7. Sind besondere Hinweise notwendig?

Das Zwangsversteigerungsverfahren ist im Grundsatz eine günstige Möglichkeit, in französische Immobilien zu investieren. Üblich ist, daß das Mindestgebot auf etwa ein Drittel des Verkehrswertes angesetzt wird. Hinzuweisen ist allerdings darauf, daß im französischen Versteigerungsverfahren der Grundstückswert nicht gutachterlich überprüft bzw. festgelegt wird. Der Interessent muß sich eigenständig über die Werthaltigkeit der Immobilie unterrichten, wenngleich sich aus den einsehbaren Versteigerungsakten durchaus auch eine Objektbeschreibung (procès verbal de description) entnehmen läßt. Auch gibt es keine dem deutschen System vergleichbare Bodenrichtwertkartei. Auch muß darauf aufmerksam gemacht werden, daß die Vermietung anderen Regelungen unterliegt, so daß jedenfalls nicht ohne weiteres mit deutschen Wertbemessungsvorstellungen gearbeitet werden kann.

Für weitere Informationen stehen wir Ihnen gerne zur Verfügung.

Kanzlei Dr. Hök, Stieglmeier & Kollegen
Ansprechpartner: Dr.Götz-Sebastian Hök
Eschenallee 22,
14050 Berlin
Tel.: 00 49 (0) 30 3000 760-0
Fax: 00 49 (0) 30 3000 760 33
e-mail: kanzlei@dr-hoek.de

1) Loi n° 91-650 du 09 juillet 1991, décret n° 92-755 du 31 juillet 1992, loi n° 98-46 du 23. janvier 1998, loi n° 98-657 du 29.07.1998
2) Zum Begriff vgl. Art. 517 Code Civil (CC).
3)Siehe das Muster bei Vincent/Prévault, Voies d´exécution, 16. Auflage, 1987, S. 445.
4)Sie das Muster bei Vincent/Prévault, Voies d´exécution, 16. Auflage, 1987, S. 450.
5)Hierzu Art. 637 ff. CC
6)Art. 706-1.- Si le montant de la mise à prix a été réévalué dans les conditi-ons prévues au sixième alinéa de l'article 690 et s'il n'y a pas d'enchère, le créancier poursuivant est déclaré adjudicataire au montant de la mise à prix ainsi fixé. Toutefois, à la demande du créancier poursuivant, le bien est de droit remis en vente au prix judiciairement fixé à une audience d'adjudication qui ne peut être éloignée de plus de trente jours.
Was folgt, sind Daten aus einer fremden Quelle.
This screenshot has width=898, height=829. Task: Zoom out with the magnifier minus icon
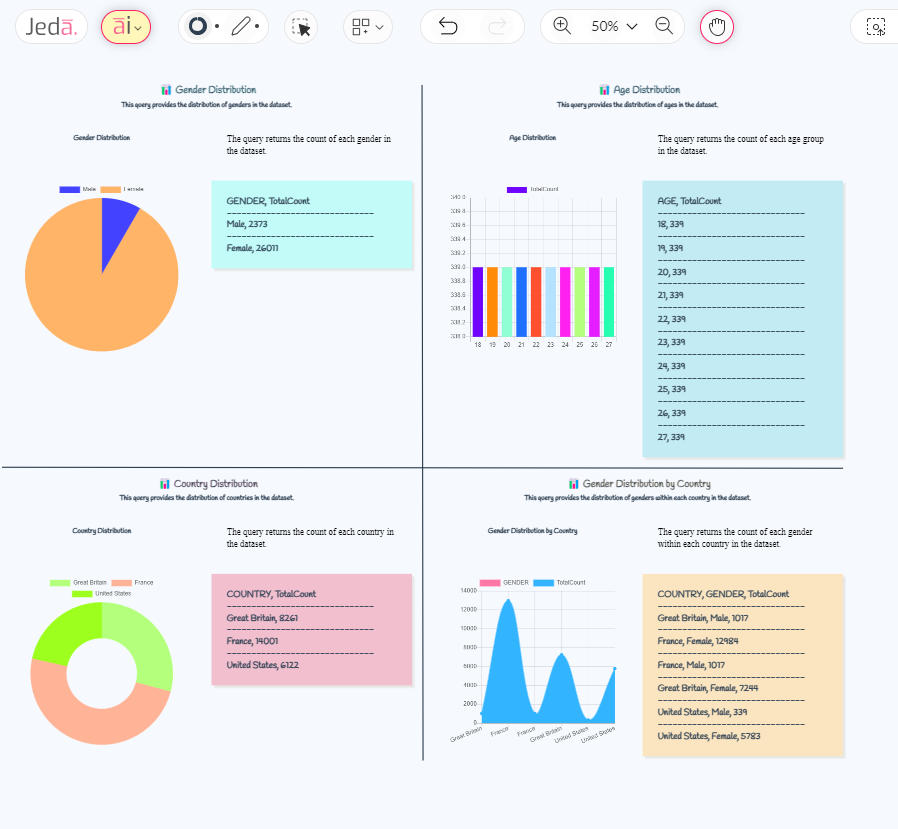[664, 27]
L'adjudication remise est annoncée quinze jours au moins à l'avance par un avis du greffe à la porte du tribunal et, le cas échéant, par toute autre mesure de publicité ordonnée par le juge. 
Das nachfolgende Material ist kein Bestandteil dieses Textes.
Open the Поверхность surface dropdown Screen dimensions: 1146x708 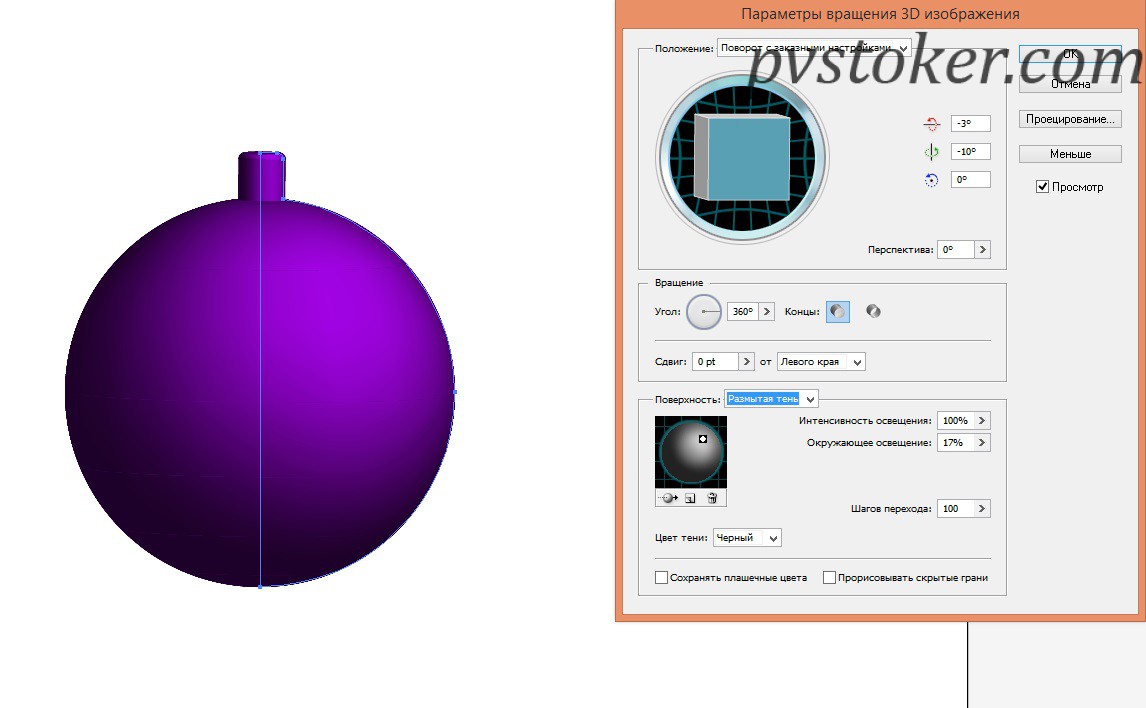(771, 399)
A l'audience de renvoi, le juge procède à la remise en vente sans que le pour-suivant ait à réitérer sa demande, sous réserve d'une déclaration expresse d'a-bandon des poursuites.
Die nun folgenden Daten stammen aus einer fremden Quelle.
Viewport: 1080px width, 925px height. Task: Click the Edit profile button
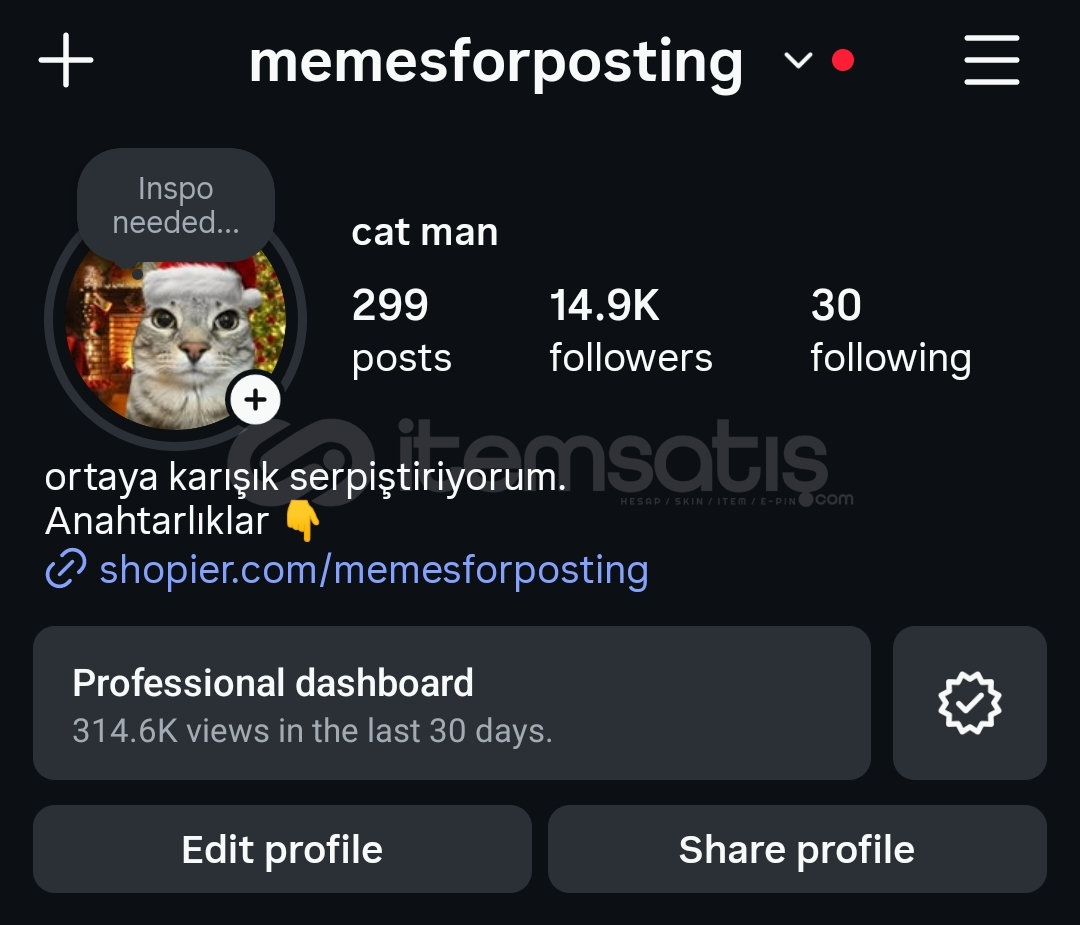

A défaut d'enchère lors de cette audience, le bien est adjugé d'office au créancier poursuivant au prix mentionné au premier alinéa ci-dessus.
7) Das Gesetz 98-657 du 29.07.1998 “relative à la lutte contre les exclusions” sieht ein Vorkaufsrecht zugunsten der Gemeinde vor, wenn in eine Eigen-tumswohnung vollstreckt wird, die dem Standard einer Sozialwohnung ent-spricht. Die Gemeinde kann das Recht auf einen Wohnungsträger delegieren (Art. L. 616 CCH-Code de la construction et de l´habitation).